The Company owns ~2.1 million shares and 2.5 million warrants of Canadian Copper (CCI) and two NSR royalties totaling 1% in Murray Brook PEA Stage Zinc-Polymetallic Deposit, situated in the famous Bathurst Mining District, New Brunswick, Eastern Canada. Canadian Copper Inc (CCI) has the right to purchase half of a 0.33% royalty for $1 million dollars and must pay MQM a pre- production cash payment of $1 million after the project goes into production. The Company released an updated PEA on May 22nd, 2025. Go Forward plans are outlined in the following press release.  https://canadiancopper.com/canadian-coppers-combined-strategy-pea-delivers-after-tax-c171m-npv7-36-irr/

 

Opt-In List

 

Investors are invited to visit the MetalQuest Mining website at www.metalquestmining.com where they can review the company, its activities and sign up to receive updated news.
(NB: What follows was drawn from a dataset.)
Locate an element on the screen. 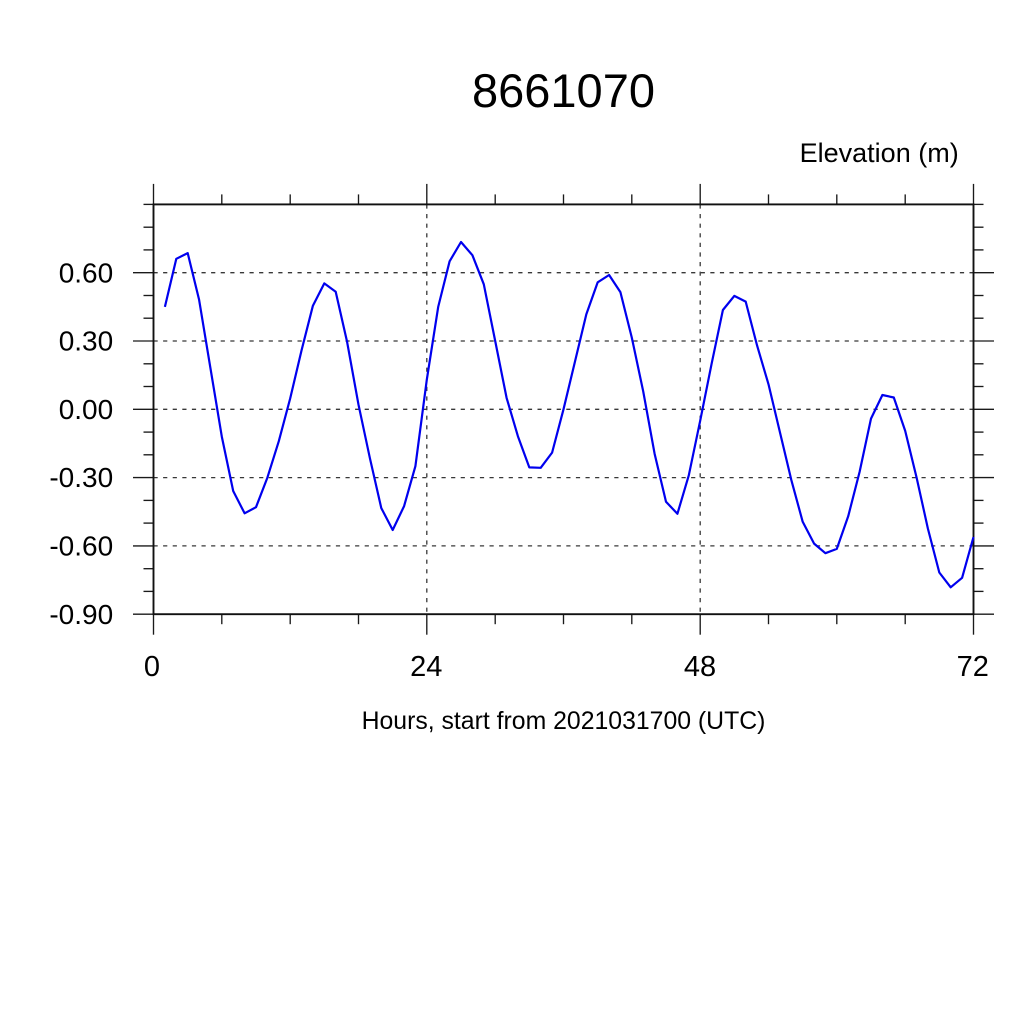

Any questions or comments can be directed to Harry Barr at Hbarr@mqmining.com or Farid Mammadov at faridm@mqmining.com  or call 613 659 2773.

 

On behalf of the Board of Directors

 

“Harry Barr”

 

Harry G. Barr

Chairman and CEO

   

Neither the TSX Venture Exchange nor its Regulation Services Provider (as that term is defined in the policies of the TSX Venture Exchange) accepts responsibility for the adequacy or accuracy of this release. Cautionary Note Regarding Forward Looking Statements: This release contains forward-looking statements that involve risks and uncertainties. These statements may differ materially from actual future events or results and are based on current expectations or beliefs. For this purpose, statements of historical fact may be deemed to be forward-looking statements. In addition, forward-looking statements include statements in which the Company uses words such as “continue”, “efforts”, “expect”, “believe”, “anticipate”, “confident”, “intend”, “strategy”, “plan”, “will”, “estimate”, “project”, “goal”, “target”, “prospects”, “optimistic” or similar expressions. These statements by their nature involve risks and uncertainties, and actual results may differ materially depending on a variety of important factors, including, among others, the Company’s ability and continuation of efforts to timely and completely make available adequate current public information, additional or different regulatory and legal requirements and restrictions that may be imposed, and other factors as may be discussed in the documents filed by the Company on SEDAR+ (www.sedarplus.ca), including the most recent reports that identify important risk factors that could cause actual results to differ from those contained in the forward-looking statements. The Company does not undertake any obligation to review or confirm analysts’ expectations or estimates or to release publicly any revisions to any forward-looking statements to reflect events or circumstances after the date hereof or to reflect the occurrence of unanticipated events. Investors should not place undue reliance on forward-looking statements.